Spiriva Begun Early in Chronic Obstructive Pulmonary Disease Slows Lung-Function Loss
By
WebMD Health News
Reviewed by Louise Chang, MD

copd_early_tx_2.jpg

Aug. 27, 2009 - Early treatment of chronic obstructive pulmonary disease (COPD) slows loss of lung function and likely extends survival, a large-scale clinical trial shows.

COPD is almost always caused by smoking. It includes two diseases: chronic bronchitis, in which the airways become inflamed; and emphysema, in which the air sacs in the lung are damaged.

Over time, COPD gets worse. Treatment does not reverse lung damage, but it can make patients feel better.

The enormous UPLIFT study enrolled nearly 6,000 COPD patients in 487 centers in 37 nations. UPLIFT tested the inhaled, long-acting bronchodilator Spiriva.

Last year, UPLIFT study investigators reported that Spiriva can safely help patients with severe COPD breathe more easily. But treatment did not slow the inexorable loss of lung function in COPD patients.

But what if Spiriva were begun earlier, in patients with more moderate, early disease? Few COPD studies have enrolled patients with early-stage disease.

Analysis of the subset of 2,739 UPLIFT patients with moderate COPD shows that Spiriva could actually slow COPD progression.
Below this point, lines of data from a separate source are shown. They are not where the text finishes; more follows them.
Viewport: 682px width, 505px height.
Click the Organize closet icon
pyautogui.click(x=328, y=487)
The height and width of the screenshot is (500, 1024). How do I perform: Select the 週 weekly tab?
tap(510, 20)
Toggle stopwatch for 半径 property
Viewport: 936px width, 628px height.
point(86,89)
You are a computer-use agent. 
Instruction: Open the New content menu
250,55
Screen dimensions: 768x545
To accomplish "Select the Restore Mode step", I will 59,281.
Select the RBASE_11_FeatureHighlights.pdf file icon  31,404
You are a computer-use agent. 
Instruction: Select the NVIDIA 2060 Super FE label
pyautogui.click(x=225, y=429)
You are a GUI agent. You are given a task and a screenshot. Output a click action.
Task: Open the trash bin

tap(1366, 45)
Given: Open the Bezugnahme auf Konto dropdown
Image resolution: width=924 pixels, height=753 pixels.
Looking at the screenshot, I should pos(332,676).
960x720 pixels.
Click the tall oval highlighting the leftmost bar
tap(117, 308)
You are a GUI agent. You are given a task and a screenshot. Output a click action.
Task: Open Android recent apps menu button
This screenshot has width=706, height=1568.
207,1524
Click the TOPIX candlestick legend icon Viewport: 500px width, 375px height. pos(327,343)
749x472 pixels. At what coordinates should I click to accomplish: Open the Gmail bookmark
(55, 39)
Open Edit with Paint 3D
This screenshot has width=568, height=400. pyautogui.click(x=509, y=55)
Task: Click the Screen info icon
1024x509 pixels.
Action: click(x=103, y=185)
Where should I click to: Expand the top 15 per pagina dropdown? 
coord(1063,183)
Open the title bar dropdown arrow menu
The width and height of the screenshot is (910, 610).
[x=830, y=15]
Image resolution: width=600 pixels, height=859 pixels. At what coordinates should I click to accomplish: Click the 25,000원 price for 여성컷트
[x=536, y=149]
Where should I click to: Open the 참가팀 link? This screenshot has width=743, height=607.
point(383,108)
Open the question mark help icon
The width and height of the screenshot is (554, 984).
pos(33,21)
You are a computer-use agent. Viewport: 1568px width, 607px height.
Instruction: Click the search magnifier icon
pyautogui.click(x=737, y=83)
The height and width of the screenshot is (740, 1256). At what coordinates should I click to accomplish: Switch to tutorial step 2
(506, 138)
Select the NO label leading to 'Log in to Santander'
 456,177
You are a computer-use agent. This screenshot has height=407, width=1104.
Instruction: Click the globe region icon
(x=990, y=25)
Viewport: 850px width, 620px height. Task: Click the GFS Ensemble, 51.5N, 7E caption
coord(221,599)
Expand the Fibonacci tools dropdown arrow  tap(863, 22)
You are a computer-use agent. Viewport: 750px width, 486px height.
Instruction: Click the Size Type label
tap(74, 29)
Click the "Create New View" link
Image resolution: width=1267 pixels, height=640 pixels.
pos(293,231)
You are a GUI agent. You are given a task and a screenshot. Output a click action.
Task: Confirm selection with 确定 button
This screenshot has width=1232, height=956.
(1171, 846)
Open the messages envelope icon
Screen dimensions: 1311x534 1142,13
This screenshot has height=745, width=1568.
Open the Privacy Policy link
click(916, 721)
Treatment also reduced COPD exacerbations and improved quality of life over the four-year study.

There was even a suggestion that Spiriva extended survival, although there were too few deaths among these patients for this finding to be statistically significant.

"Treatment of COPD should begin in symptomatic patients with moderate [COPD] disease," conclude UPLIFT investigators Marc Decramer, MD, PhD, and colleagues.

In an editorial accompanying the study, University of Liverpool researchers Lisa Davies and Peter Calverley note that the improvements seen with Spiriva treatment were greater in early-stage patients than in late-stage patients.

"Important gains in wellbeing can be produced and maintained in the earlier stages of COPD," they conclude.

The Decramer report, and the Davies/Calverley editorial, appear in the Aug. 28 online edition of The Lancet.